##### Records supplied

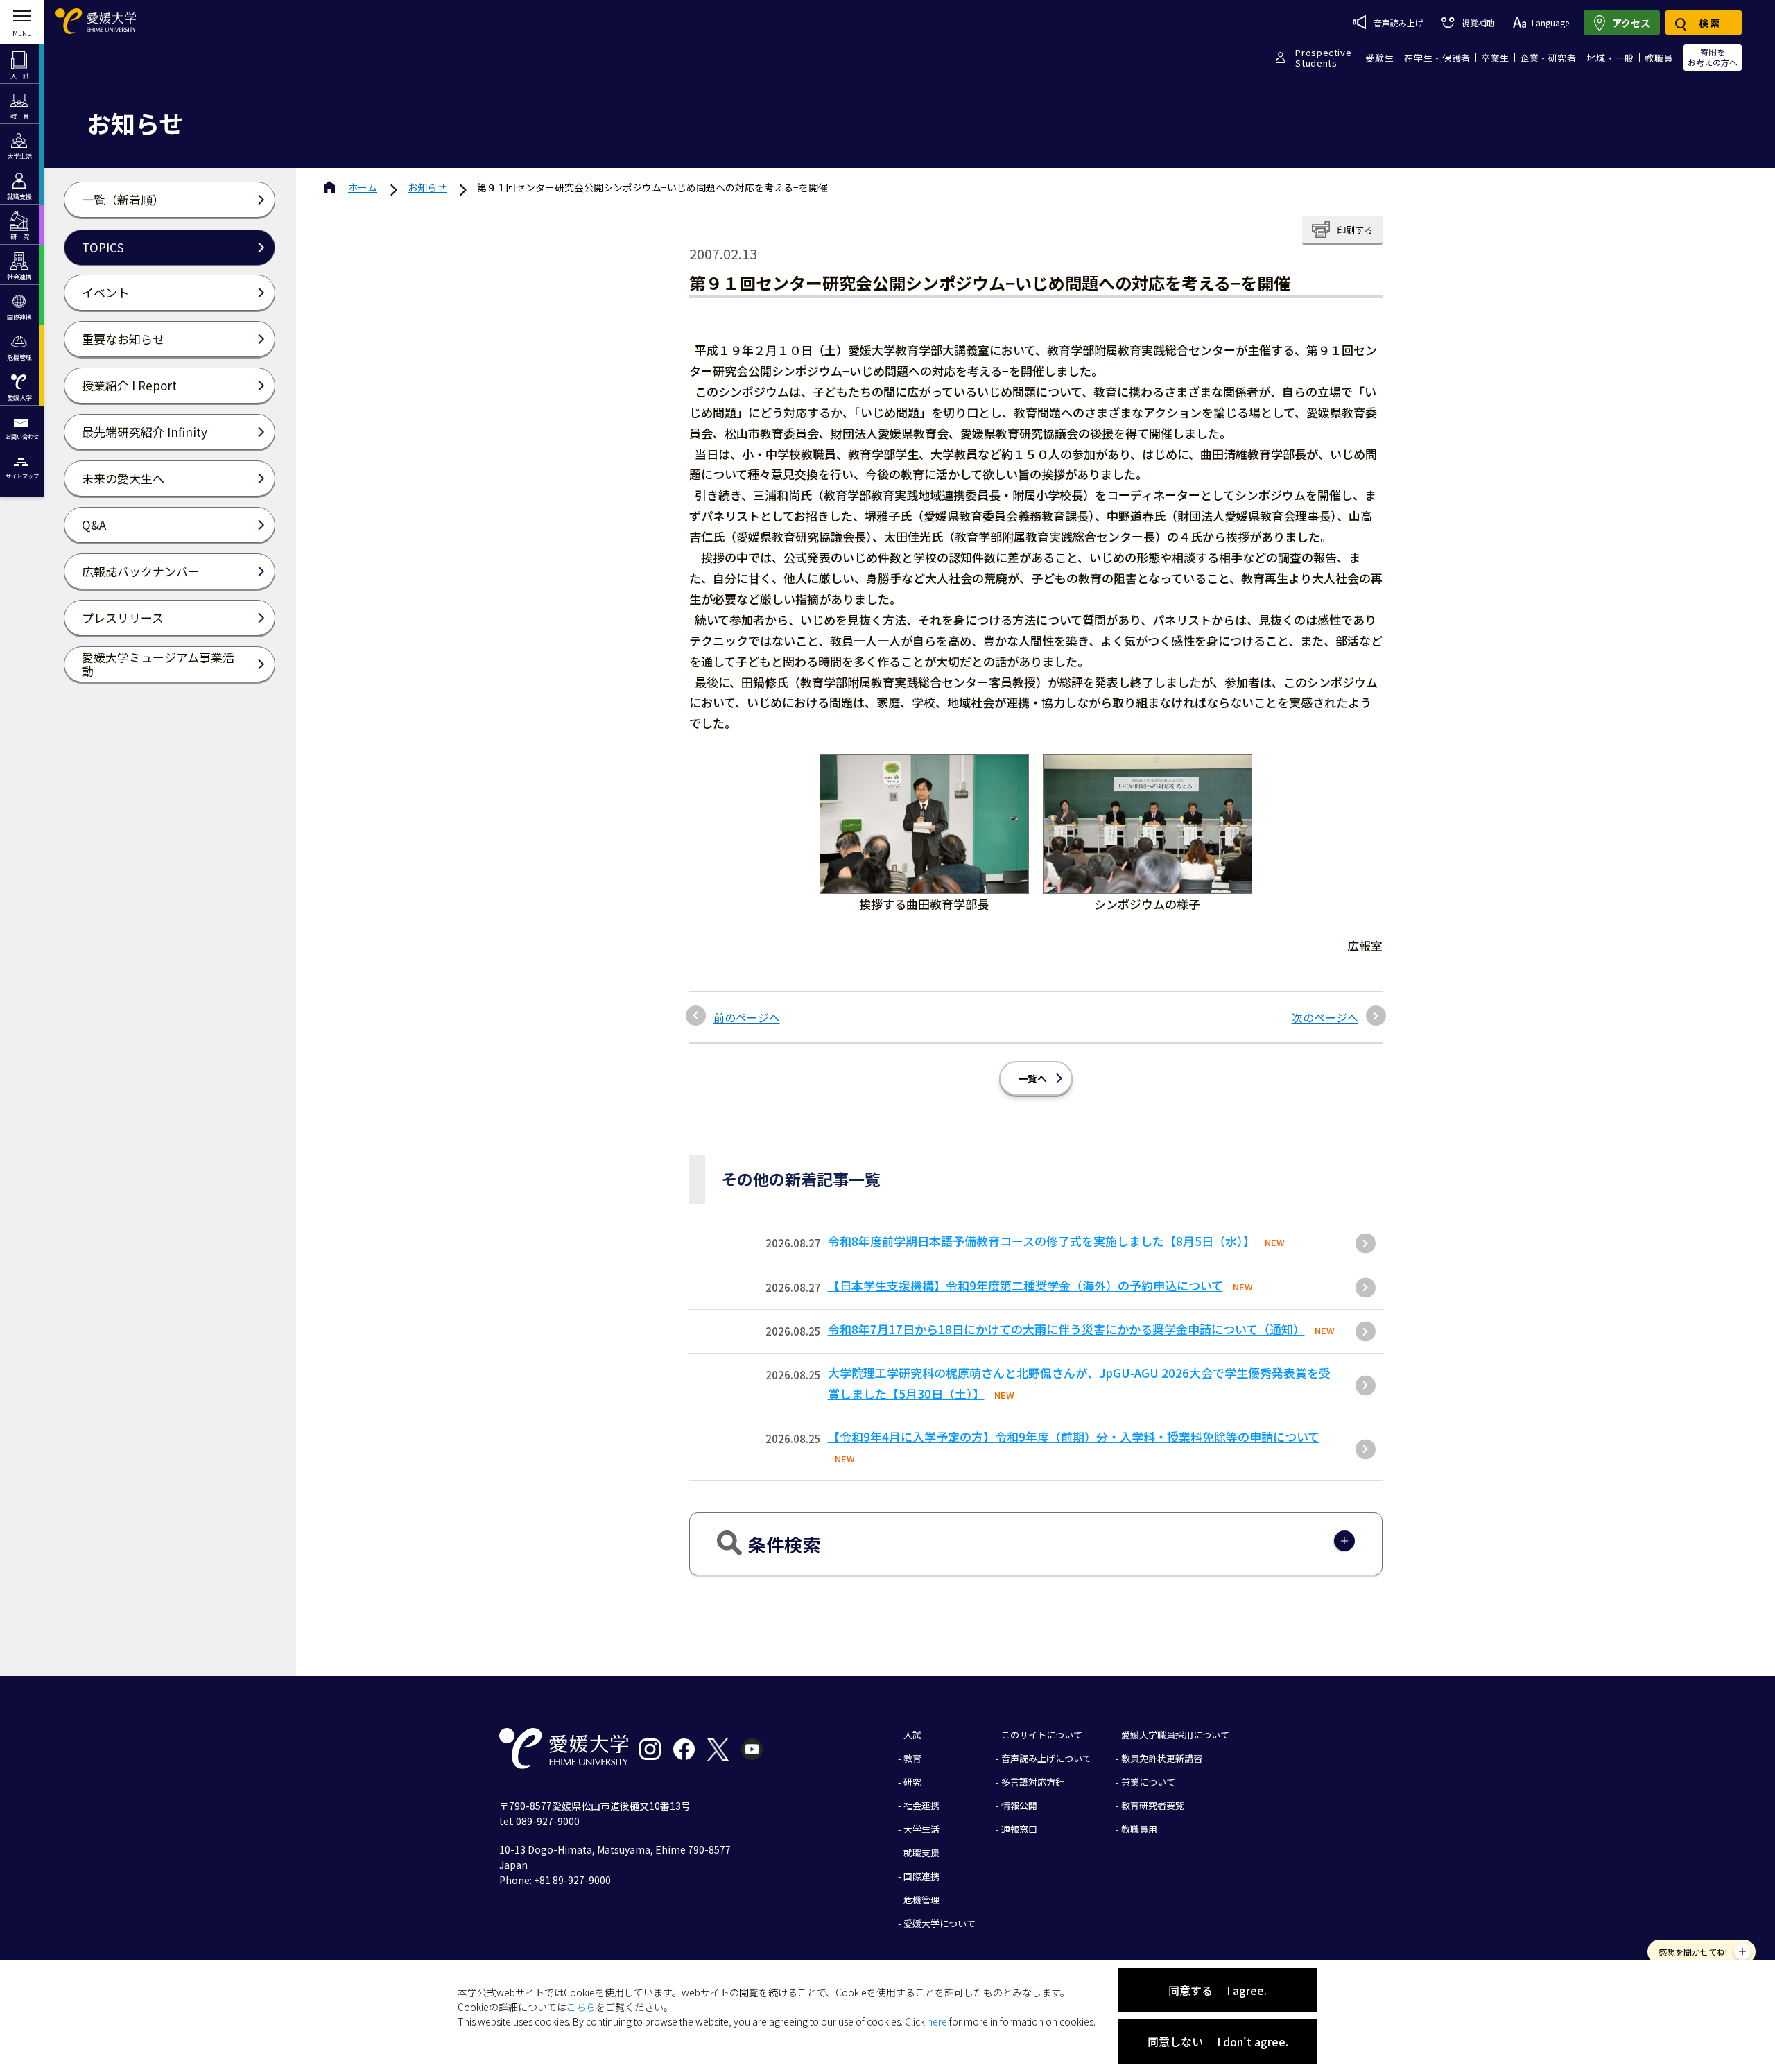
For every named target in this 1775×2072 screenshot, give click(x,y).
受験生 (1379, 57)
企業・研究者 (1548, 57)
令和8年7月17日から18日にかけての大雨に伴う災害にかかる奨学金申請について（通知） (1066, 1329)
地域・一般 (1610, 57)
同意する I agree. (1217, 1990)
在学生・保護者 (1437, 57)
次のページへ (1325, 1017)
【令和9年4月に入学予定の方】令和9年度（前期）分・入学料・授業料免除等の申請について (1073, 1436)
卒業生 (1495, 57)
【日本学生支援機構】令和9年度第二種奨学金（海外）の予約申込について (1025, 1285)
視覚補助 (1478, 22)
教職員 (1659, 57)
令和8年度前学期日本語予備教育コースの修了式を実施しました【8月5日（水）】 (1041, 1241)
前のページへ (746, 1017)
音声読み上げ (1398, 22)
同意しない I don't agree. (1218, 2041)
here (937, 2021)
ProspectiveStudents (1323, 57)
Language (1550, 22)
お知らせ (427, 187)
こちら (581, 2007)
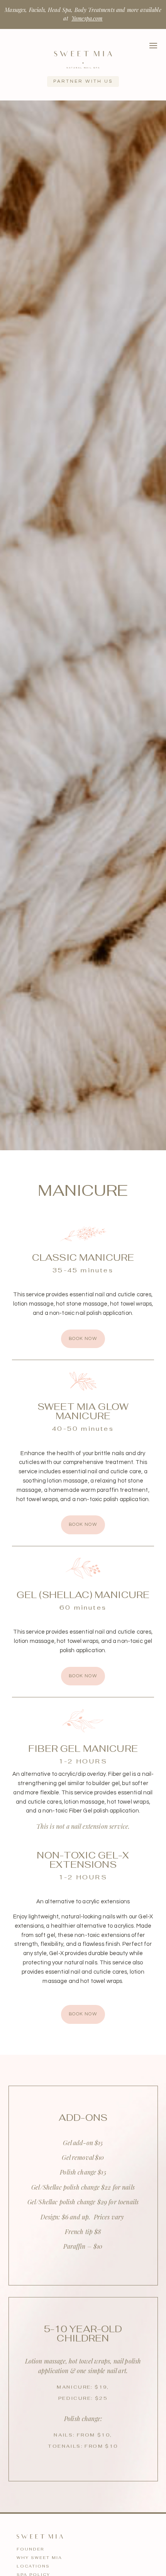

##########

### Required work
Reproduce the records above exactly, leaving out every picture they contain.

### Answer to the exercise
For every named target in this 1775×2072 screenshot, give click(x,y).
受験生 (1379, 57)
企業・研究者 (1548, 57)
令和8年7月17日から18日にかけての大雨に伴う災害にかかる奨学金申請について（通知） (1066, 1329)
地域・一般 (1610, 57)
同意する I agree. (1217, 1990)
在学生・保護者 (1437, 57)
次のページへ (1325, 1017)
【令和9年4月に入学予定の方】令和9年度（前期）分・入学料・授業料免除等の申請について (1073, 1436)
卒業生 (1495, 57)
【日本学生支援機構】令和9年度第二種奨学金（海外）の予約申込について (1025, 1285)
視覚補助 (1478, 22)
教職員 (1659, 57)
令和8年度前学期日本語予備教育コースの修了式を実施しました【8月5日（水）】 (1041, 1241)
前のページへ (746, 1017)
音声読み上げ (1398, 22)
同意しない I don't agree. (1218, 2041)
here (937, 2021)
ProspectiveStudents (1323, 57)
Language (1550, 22)
お知らせ (427, 187)
こちら (581, 2007)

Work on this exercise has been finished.